After starting his band, Heywood would occasionally provide accompaniment for Billie Holiday in 1941. In 1943, Heywood took several solos on a Coleman Hawkins quartet date (including "The Man I Love") and put together a sextet, including Doc Cheatham (tpt), Vic Dickenson (tb), Lem Davis (as), Al Lucas (b), and Jack Parker (d). After their version of "Begin the Beguine" became a hit in 1944, the group had three successful years. "Begin the Beguine" sold over one million copies, and was awarded a gold disc by the RIAA.
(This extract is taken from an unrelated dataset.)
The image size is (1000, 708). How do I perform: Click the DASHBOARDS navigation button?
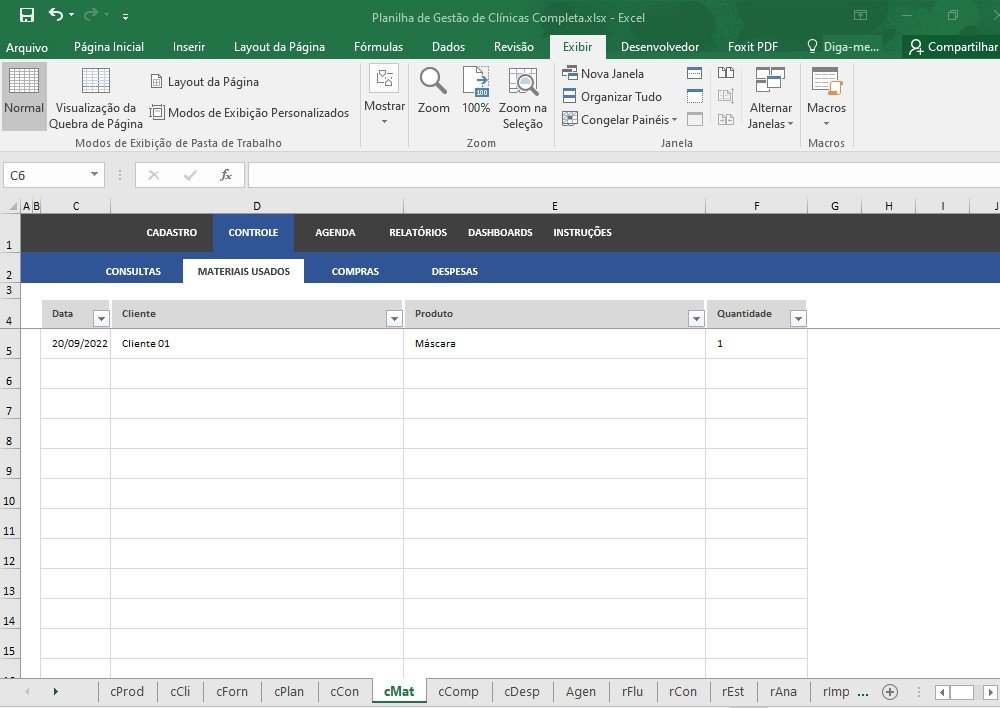point(500,232)
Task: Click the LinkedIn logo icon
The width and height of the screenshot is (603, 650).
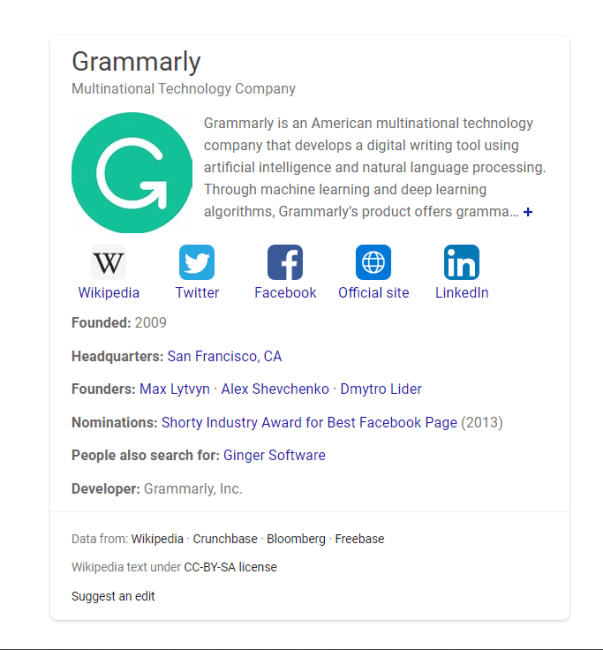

In 1947, Heywood was stricken with a partial paralysis of his hands and was unable to perform. However, he made a comeback in 1951. In the 1950s, Heywood composed and recorded "Land of Dreams" and "Soft Summer Breeze" (1956) (which peaked at number 11 on the Billboard chart). His 1956 recording of his composition "Canadian Sunset" (which peaked at number 2) which he recorded with Hugo Winterhalter and his orchestra for RCA Victor. After a second partial paralysis from 1966 to 1969, Heywood made another comeback and continued his career into the 1980s.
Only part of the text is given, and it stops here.